En août 2024, Djamila Ribeiro s’est installée à New York, où elle a enseigné pendant un semestre à la New York University en tant que professeure invitée titulaire de la Chaire Andrés Bello, une chaire dédiée à la réflexion critique sur la démocratie, la production de savoirs et les pensées du Sud global. Le cours, destiné aux étudiant·e·s de master et de doctorat, articulait enseignement, recherche et programmation publique.

Au cours du semestre, elle a organisé quatre événements publics, réunissant cinq invité·e·s dont les trajectoires sont directement liées à son champ intellectuel et politique : Ibram X. Kendi, Alessandra Devulsky, Selma Dealdina, Linda Alcoff et Nadia Yala Kisukidi.

Parallèlement à ses activités d’enseignement, elle a entrepris une tournée de lancement aux États-Unis pour Where We Stand — l’édition en langue anglaise de Lugar de Fala, publiée par Yale University Press — dans plusieurs villes. Djamila était accompagnée de Nicole Gullane et Liz Dórea, réalisatrice et photographe du documentaire qui enregistre des moments de son parcours depuis 2024.

La tournée a débuté à Yale University et s’est poursuivie à Rutgers University, à la University of Georgia, à Spelman College, à UCLA, à San Diego State University et à Harvard University. Durant cette période, elle a participé au Brooklyn Book Festival lors d’un panel aux côtés de Saidiya Hartman, Edwidge Danticat et Dionne Brand, et s’est également rendue à la Foire internationale du livre de Guadalajara, au Mexique.

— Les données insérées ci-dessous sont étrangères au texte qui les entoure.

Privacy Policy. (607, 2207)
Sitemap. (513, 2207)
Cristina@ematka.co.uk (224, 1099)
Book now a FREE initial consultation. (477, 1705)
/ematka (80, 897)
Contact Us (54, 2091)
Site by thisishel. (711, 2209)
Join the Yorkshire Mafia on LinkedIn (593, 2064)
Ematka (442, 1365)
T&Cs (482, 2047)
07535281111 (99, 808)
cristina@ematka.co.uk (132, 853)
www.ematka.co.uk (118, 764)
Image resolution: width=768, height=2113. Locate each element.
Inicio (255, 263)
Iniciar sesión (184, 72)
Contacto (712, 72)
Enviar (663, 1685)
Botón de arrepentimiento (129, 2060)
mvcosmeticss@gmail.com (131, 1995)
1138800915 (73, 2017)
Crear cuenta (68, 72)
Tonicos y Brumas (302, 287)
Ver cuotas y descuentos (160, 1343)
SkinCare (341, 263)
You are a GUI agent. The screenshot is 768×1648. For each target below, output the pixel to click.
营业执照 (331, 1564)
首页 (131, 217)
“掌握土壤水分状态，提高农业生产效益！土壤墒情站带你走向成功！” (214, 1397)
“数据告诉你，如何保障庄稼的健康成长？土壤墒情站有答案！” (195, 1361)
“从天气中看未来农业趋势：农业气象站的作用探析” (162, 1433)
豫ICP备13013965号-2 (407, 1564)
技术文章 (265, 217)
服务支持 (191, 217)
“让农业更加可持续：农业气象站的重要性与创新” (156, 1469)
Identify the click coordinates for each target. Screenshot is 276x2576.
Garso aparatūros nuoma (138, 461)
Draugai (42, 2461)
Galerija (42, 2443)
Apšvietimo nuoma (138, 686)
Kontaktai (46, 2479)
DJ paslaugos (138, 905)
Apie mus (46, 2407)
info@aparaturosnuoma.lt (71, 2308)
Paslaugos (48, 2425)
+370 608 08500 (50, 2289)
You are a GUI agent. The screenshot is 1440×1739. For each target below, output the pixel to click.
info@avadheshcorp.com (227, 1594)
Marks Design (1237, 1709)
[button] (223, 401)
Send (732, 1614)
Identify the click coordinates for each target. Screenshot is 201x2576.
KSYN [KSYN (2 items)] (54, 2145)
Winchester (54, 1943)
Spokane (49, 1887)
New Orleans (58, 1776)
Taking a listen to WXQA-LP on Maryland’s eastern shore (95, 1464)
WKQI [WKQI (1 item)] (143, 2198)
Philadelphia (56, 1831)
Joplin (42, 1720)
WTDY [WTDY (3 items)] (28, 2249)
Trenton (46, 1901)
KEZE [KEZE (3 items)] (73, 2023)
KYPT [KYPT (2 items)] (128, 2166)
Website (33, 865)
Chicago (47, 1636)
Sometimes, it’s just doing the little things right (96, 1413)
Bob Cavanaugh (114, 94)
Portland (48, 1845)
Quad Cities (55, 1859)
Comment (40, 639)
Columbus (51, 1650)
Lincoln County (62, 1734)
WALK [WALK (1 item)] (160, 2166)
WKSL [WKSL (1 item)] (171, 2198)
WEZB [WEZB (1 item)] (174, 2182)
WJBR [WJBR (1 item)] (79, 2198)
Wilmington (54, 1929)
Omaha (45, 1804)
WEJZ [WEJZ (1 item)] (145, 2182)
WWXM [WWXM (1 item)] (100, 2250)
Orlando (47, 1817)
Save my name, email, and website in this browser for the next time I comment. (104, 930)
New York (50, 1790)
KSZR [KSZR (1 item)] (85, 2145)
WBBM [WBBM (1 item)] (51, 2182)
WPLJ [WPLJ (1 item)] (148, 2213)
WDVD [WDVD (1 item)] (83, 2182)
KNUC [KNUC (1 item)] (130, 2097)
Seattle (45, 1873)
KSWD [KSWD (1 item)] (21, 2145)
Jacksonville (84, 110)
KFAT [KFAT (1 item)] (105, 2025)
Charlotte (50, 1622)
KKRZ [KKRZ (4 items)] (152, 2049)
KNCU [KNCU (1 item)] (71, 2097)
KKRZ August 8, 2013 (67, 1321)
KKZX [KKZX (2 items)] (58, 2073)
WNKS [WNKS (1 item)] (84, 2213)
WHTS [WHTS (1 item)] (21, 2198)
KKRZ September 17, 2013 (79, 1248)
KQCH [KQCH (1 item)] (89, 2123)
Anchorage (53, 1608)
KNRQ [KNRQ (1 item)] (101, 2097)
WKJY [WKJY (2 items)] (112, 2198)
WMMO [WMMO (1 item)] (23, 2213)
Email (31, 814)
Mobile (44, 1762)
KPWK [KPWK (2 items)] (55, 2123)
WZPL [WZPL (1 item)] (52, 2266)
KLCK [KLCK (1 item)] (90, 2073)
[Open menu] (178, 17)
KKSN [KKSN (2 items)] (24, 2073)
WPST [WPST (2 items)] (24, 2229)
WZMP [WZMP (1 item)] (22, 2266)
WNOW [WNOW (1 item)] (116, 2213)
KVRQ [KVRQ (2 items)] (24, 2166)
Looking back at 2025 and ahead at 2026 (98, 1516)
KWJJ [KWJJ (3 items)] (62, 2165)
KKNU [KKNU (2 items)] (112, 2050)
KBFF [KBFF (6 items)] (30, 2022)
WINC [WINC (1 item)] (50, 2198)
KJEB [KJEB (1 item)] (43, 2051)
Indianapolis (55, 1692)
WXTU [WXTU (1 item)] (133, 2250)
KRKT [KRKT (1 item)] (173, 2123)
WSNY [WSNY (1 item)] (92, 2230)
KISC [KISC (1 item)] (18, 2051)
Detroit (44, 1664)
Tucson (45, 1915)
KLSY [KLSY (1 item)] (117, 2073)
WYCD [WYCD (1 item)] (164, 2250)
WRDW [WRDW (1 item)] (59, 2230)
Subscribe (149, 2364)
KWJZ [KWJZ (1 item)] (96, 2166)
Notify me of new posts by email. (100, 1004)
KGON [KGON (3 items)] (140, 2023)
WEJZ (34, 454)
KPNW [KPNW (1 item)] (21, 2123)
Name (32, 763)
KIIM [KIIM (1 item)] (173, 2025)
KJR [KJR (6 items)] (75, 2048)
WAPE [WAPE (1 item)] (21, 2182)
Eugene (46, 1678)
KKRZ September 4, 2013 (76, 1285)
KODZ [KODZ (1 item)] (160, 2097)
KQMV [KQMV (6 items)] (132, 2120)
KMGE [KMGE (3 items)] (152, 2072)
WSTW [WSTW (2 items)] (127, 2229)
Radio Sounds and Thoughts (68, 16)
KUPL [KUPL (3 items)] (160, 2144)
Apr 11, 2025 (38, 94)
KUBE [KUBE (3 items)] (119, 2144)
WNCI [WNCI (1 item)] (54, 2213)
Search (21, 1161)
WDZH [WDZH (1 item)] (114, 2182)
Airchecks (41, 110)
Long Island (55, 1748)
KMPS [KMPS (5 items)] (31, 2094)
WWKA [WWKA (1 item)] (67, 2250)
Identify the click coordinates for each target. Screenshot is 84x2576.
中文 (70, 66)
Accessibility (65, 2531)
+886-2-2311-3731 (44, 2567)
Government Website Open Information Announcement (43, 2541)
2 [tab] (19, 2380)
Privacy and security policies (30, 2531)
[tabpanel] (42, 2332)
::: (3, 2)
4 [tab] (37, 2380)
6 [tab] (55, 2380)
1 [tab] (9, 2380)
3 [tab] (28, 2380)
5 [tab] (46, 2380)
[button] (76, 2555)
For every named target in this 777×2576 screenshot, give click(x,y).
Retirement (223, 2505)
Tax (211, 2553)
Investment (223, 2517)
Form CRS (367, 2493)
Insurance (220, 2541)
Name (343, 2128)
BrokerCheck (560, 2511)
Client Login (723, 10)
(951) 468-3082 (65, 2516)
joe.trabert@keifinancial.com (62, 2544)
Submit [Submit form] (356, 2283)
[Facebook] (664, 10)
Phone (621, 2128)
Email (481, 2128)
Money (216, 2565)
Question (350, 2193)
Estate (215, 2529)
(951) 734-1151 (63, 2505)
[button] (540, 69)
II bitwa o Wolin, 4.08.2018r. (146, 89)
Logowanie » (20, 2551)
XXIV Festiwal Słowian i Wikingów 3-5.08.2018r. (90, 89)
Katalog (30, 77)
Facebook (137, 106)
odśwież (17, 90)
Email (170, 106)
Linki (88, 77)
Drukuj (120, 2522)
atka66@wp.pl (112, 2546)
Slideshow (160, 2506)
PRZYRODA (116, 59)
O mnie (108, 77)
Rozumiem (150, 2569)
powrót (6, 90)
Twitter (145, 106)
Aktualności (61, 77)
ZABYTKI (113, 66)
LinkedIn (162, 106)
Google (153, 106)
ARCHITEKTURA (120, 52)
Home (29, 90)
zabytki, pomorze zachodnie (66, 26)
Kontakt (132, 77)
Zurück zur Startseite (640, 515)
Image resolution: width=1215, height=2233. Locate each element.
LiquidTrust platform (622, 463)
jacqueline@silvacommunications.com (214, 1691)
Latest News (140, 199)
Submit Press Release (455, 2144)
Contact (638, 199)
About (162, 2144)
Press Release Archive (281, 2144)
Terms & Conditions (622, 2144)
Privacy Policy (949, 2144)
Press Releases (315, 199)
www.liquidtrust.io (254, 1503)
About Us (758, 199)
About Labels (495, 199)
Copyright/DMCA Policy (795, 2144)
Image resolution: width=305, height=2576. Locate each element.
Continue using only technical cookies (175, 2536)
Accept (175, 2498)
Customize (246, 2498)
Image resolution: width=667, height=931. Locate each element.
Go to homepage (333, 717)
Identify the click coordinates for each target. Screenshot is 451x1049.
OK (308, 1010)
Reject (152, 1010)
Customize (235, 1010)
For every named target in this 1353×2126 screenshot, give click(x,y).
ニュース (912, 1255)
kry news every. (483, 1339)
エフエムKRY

À Washington, D.C., l’événement de lancement s’est tenu à la célèbre librairie Politics and Prose, en présence de l’ambassadrice du Brésil aux États-Unis, Maria Viotti. Tous les exemplaires fournis par l’éditeur ont été vendus. À New York, elle a participé à une soirée de lancement au Consulat général du Brésil, rassemblant des membres de la communauté brésilienne vivant dans la ville.

Son ouvrage a été couvert par des médias tels que le Los Angeles Times et le Boston Globe, et il est devenu disponible à la librairie des Nations Unies à New York, où Djamila a organisé une rencontre avec des diplomates. À la fin de sa résidence dans la ville, elle a publié un article académique dans Women’s Studies Quarterly sur la maternité à partir d’une lecture des Yabás, les orixás féminines.

Djamila a été invitée à intégrer le programme Dr. Martin Luther King Jr. Visiting Professors au Massachusetts Institute of Technology (MIT). Sa candidature a été soutenue par trois départements distincts de l’université — un résultat rare dans ce type de processus — et approuvée à l’unanimité. En août 2025, Djamila s’est installée à Cambridge, où elle réside actuellement et se consacre à l’enseignement au sein de l’institution.

En septembre 2025, durant ses premières semaines à Cambridge, Djamila a appris que le Service95 Book Club, initiative littéraire de la chanteuse Dua Lipa, recommandait Where We Stand, la décrivant comme une figure clé dans la popularisation du féminisme noir au Brésil.

Aujourd’hui, en 2026, Djamila se prépare à enseigner le cours Feminisms of the Global South au MIT à partir du mois de février. Le 8 mars, elle est confirmée comme conférencière principale à la conférence Women Unite!, organisée par la Ville d’Amsterdam. Après sa participation au panel « Women in War », Djamila prendra part à une conversation avec l’écrivaine nigériane OluTimehin Kukoyi et l’avocate ukrainienne Oleksandra Matviichuk, lauréate du prix Nobel de la paix (2022).